Formulations which are experimentally impossible to refute do not pertain to what we consider as the field of intelligent knowledge.
Conceptual bases of Intelligent Behaviour
The model is founded on the following axiom: a living organism is a dissipative structure far from equilibrium, bound to the Second Law of Thermodynamics.
Part of the entropy generated in the living organism can be dissipated in the environment. It is even possible for the entropy of the system to decrease without violating the Second Law. This allows the spontaneous formation of states of equilibrium of a system which has not reached its maximum entropy.
Complex systems, once some previous conditions are given (multiplicity, diversity, connectivity and autocatalysis) spontaneously tend to evolve towards higher levels of organization. At some point in this process, the system could be considered as a living organism.
Living organisms differ from inert systems in that they contain, as a fundamental part of their internal structure, "operational information" composed of instructions carried by their genes. These instructions constitute a program which allows the organism to react to its environment.

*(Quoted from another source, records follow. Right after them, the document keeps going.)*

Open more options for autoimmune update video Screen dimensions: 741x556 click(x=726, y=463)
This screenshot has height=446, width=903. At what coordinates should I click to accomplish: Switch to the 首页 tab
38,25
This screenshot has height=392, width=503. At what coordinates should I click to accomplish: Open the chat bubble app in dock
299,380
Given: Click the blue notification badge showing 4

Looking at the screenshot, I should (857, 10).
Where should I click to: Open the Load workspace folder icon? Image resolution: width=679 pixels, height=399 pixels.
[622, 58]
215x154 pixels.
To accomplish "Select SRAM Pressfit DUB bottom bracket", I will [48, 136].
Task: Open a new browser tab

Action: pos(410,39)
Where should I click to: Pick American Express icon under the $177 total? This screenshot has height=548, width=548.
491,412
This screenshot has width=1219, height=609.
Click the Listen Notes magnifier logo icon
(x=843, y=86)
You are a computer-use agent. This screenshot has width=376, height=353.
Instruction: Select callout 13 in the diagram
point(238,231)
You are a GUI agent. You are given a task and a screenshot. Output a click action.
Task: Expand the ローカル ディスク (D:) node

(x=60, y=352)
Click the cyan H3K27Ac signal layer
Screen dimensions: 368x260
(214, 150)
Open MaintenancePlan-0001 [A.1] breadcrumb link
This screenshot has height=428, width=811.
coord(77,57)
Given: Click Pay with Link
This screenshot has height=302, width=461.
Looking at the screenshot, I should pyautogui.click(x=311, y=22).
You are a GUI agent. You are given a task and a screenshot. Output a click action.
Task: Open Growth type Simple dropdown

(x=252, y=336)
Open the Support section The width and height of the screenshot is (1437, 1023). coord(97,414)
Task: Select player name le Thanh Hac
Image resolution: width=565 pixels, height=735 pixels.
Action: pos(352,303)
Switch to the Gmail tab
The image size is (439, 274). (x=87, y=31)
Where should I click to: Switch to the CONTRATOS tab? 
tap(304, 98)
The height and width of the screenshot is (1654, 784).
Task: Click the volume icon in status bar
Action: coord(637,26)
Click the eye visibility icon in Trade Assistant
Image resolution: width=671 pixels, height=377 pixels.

Living organisms with complex brains also contain a program which this "operational information" prints upon them. This program can modify itself in accordance with the interaction of the subject with its environment during his life time.
Intelligent behaviour is that which allows the genes carried by the subject, and consequently the subject itself, to survive. That is, it maintains them in equilibrium far from their state of maximum entropy.
Intelligent beings are able to make predictions or conjectures and can "travel forward in time" or "foresee". This capacity allows them to act in a way that diminishes their own entropy and that of their vital surroundings, with the result of increasing the entropy outside its system in greater proportion. From this perspective, it could be said that the principal aim of intelligent behaviour is to "slow down time".
Creative intelligence: Integration of intelligent knowledge and behavior
We call creative intelligence or simply intelligence, that which integrates intelligent knowledge and intelligent behavior.
Intelligent knowledge
- Evaluates the intelligibility of the systems it attempts to analyze.
- Discards the analysis of those systems with intelligibilities which are incompatible with the calculative, temporal and algorithmic capacity available to the subject.
- Predicts, for the selected systems, future events using patterns borne out of experience.
- Evaluates the certainty of the realized predictions by constructing a dynamic memory structure with intelligent knowledge.
- This dynamic memory structure permits it to learn intelligent knowledge. In this manner, it can improve the efficiency of future predictions.
Intelligent behavior
- Determines actions, for each system analyzed, which modify the future events predicted by intelligent knowledge.
- Discards those actions which are beyond the reach or possibilities of the subject.
- Chooses, among the selected actions, those which minimize the increase of entropy in each system and, when appropriate, maximize its reduction.
- Evaluates its success in choosing actions by constructing a dynamic memory structure with intelligent behavior.
- This dynamic memory structure permits it to learn intelligent behavior. In this manner, it can improve the efficiency in choosing future actions.